Ozone House is something everyone can all be proud of. It is truly a treasure in this community. Over the past several years, Ozone House has grown to better meet the needs of youth and families in crisis, and they couldn’t have done it without the support of amazing volunteers and large and small contributions. Every little bit helps, and they recognize that it’s the small stones that are moving the needle.
On educating the community about the cause
“My biggest personal challenge is not talking about this everywhere I go and asking anyone and everyone to get involved! I’m passionate about this work. I know it’s the right thing for our community to own this challenge and provide solutions for these youth and families.
“The biggest challenge the organization faces is that homeless youth are often stigmatized and their challenges are misunderstood. We work hard to change the misperceptions many people have of what leads young people to homelessness, and we hope people take seriously what it means to leave at-risk teens underserved in our community.
“So many people I speak to say things like, ‘Well, I thought the government was paying for that, aren’t there grants for this? Can’t they help you guys?’ The reality is, we have been receiving many of the available grants for decades, but the awards do not fully cover our services and they are always at risk as federal priorities shift. As we grow and evolve, we rely on community support to fill our funding gaps. Moreover, there is something powerful and important about the message it sends when the community stands up for and supports its most vulnerable youth.

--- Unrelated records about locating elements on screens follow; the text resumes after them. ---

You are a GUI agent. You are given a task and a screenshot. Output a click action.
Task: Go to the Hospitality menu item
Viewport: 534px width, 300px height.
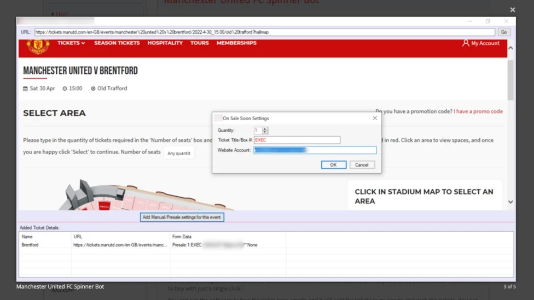click(165, 43)
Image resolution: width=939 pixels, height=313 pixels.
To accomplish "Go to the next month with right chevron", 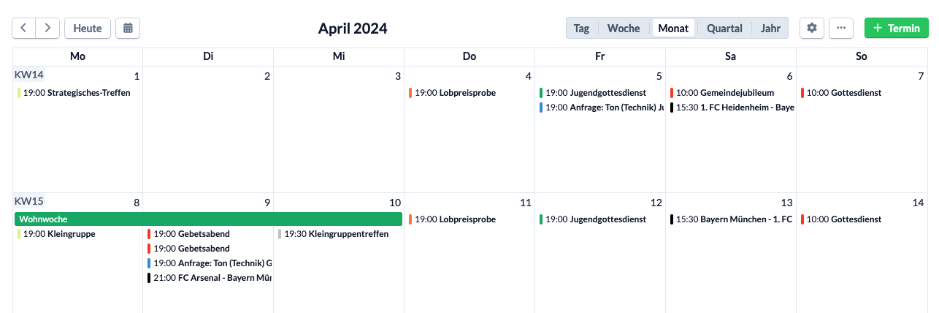I will (47, 29).
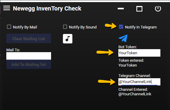Click the 'Token entered:' status text

pyautogui.click(x=131, y=61)
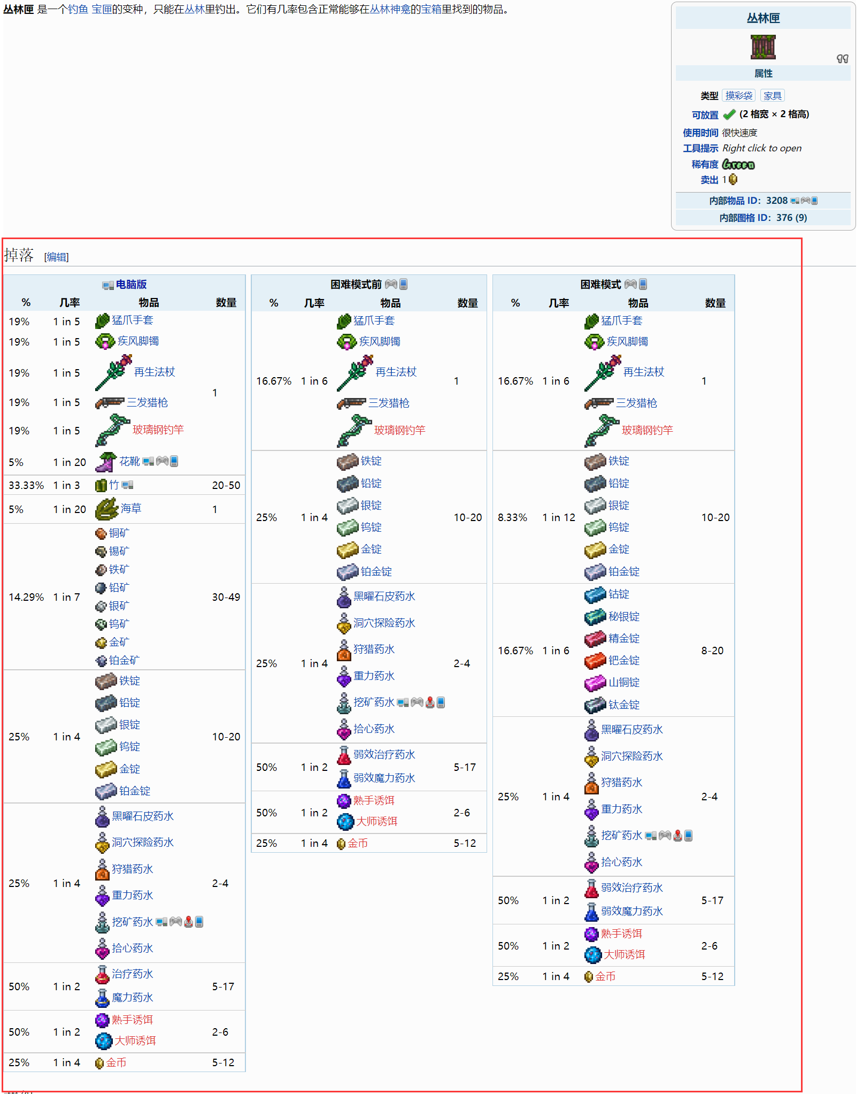Click the Master Bait icon in 困难模式 table
This screenshot has width=863, height=1094.
coord(592,954)
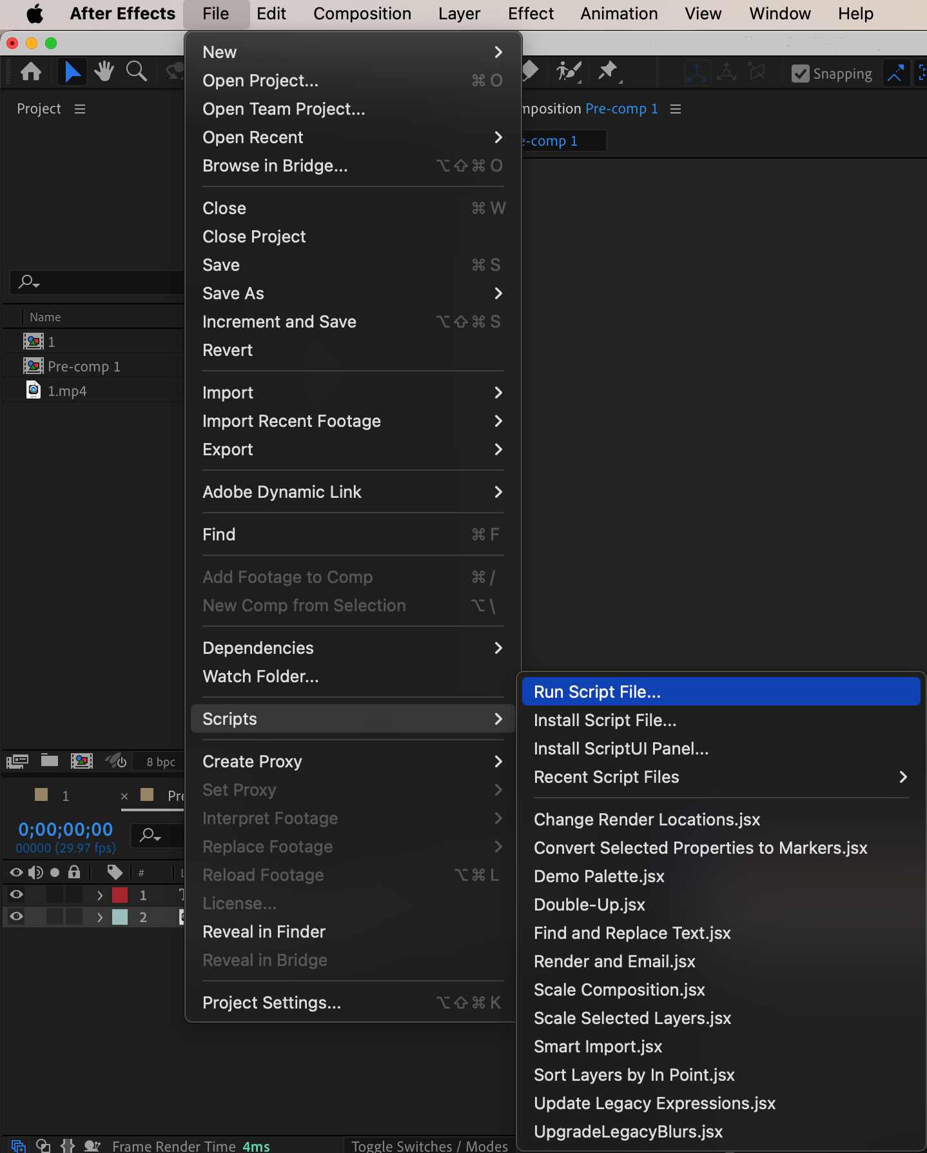Disable the Snapping checkbox
Image resolution: width=927 pixels, height=1153 pixels.
(x=800, y=74)
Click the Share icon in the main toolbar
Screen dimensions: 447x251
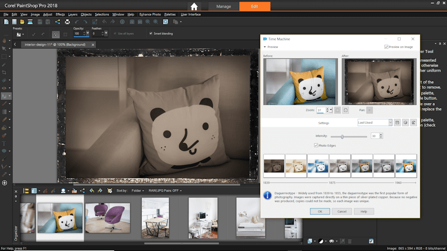[58, 22]
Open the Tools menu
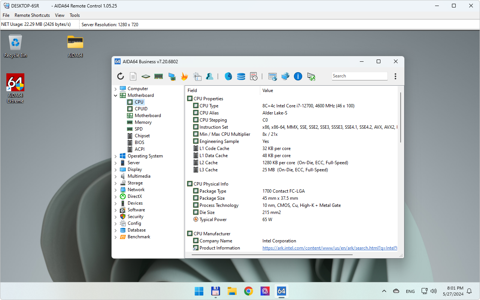 click(x=75, y=15)

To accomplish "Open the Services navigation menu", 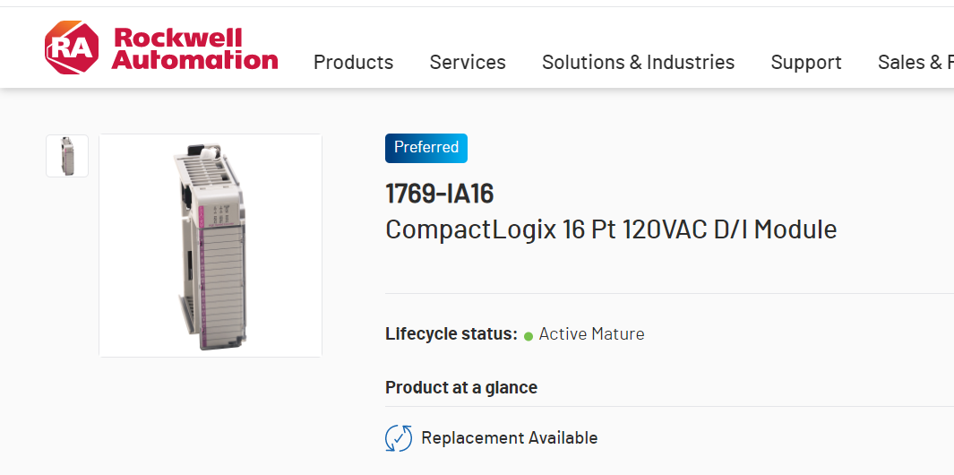I will pyautogui.click(x=468, y=62).
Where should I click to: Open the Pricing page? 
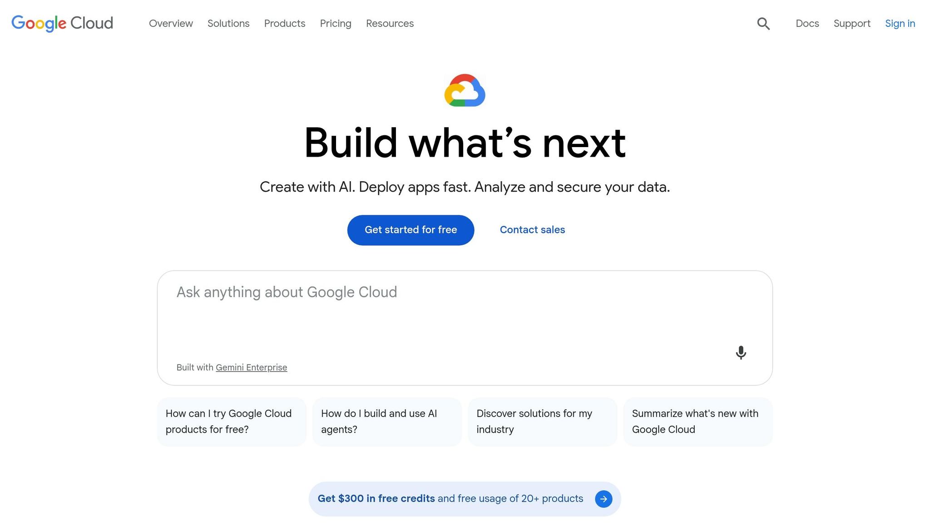coord(335,23)
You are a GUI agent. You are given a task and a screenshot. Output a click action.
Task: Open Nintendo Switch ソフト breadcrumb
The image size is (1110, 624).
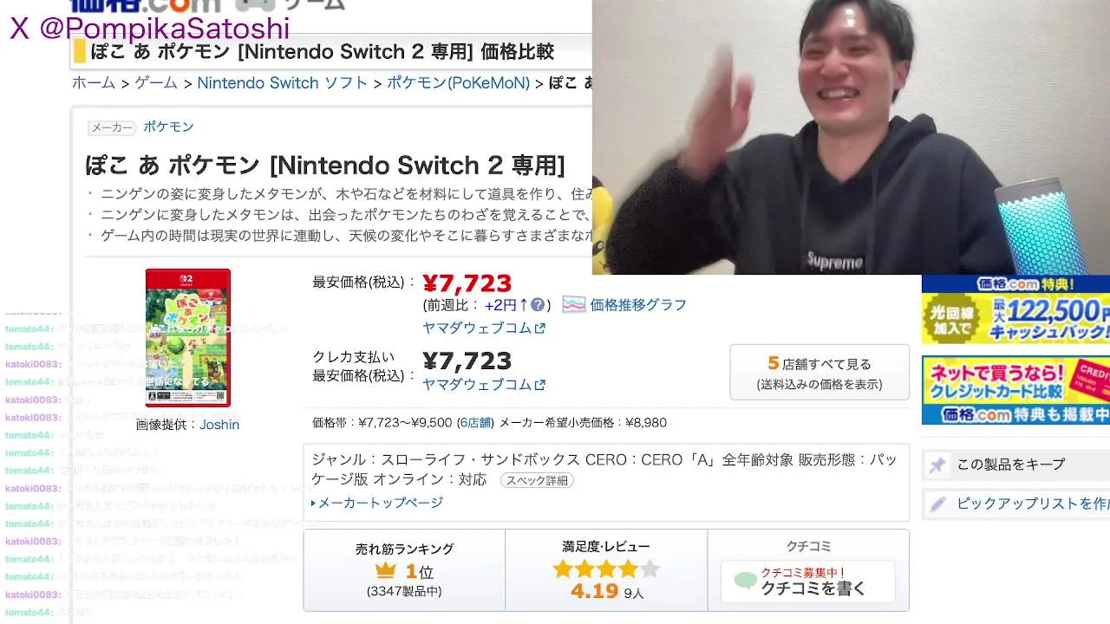click(x=283, y=83)
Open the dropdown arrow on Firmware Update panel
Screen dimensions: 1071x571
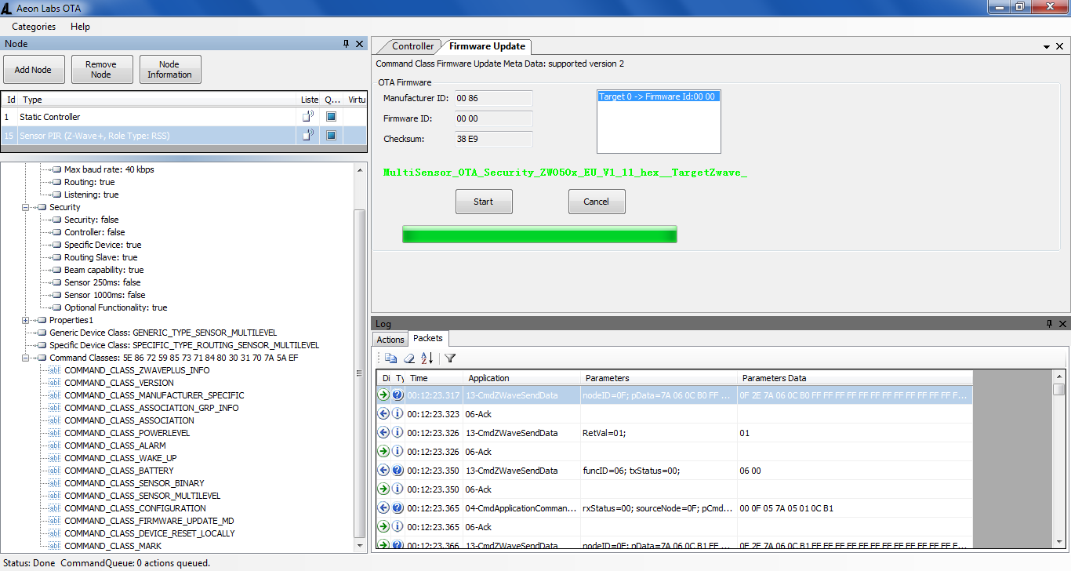pos(1047,47)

“Further, when I explain the difference between the ways we can deploy private donations as opposed to the limitations that come with federal funds, people begin to understand the necessity of our community owning the problems and owning the solutions.
“It would be great if there was more compassion for this group who needs our help and less misplaced judgment. If more people understood the truth of what these young people are facing, I think it would logically occur to them to help in any way they can.”
On September 14, 2019, Ozone House will host their eleventh annual fundraiser at the Domino’s World Resource Center. Then later in the fall, they will cut a ribbon on their new “Forever Home,” which will truly change the way they house and support young people. “It’s amazing to be a part of Ozone House’s efforts to lay the groundwork for its next 50 years. Making sure that all teens have a safe place to grow and succeed is what we’re committed to, and I’m very proud of what we’ve been able to do for them.”
Susan Allison’s unwavering passion to ensuring that teens in our community have the chance to pick a positive path at a fork in the road is awe-inspiring. Her channeled commitment has focused this community’s resources toward a goal that will make it stronger for generations to come.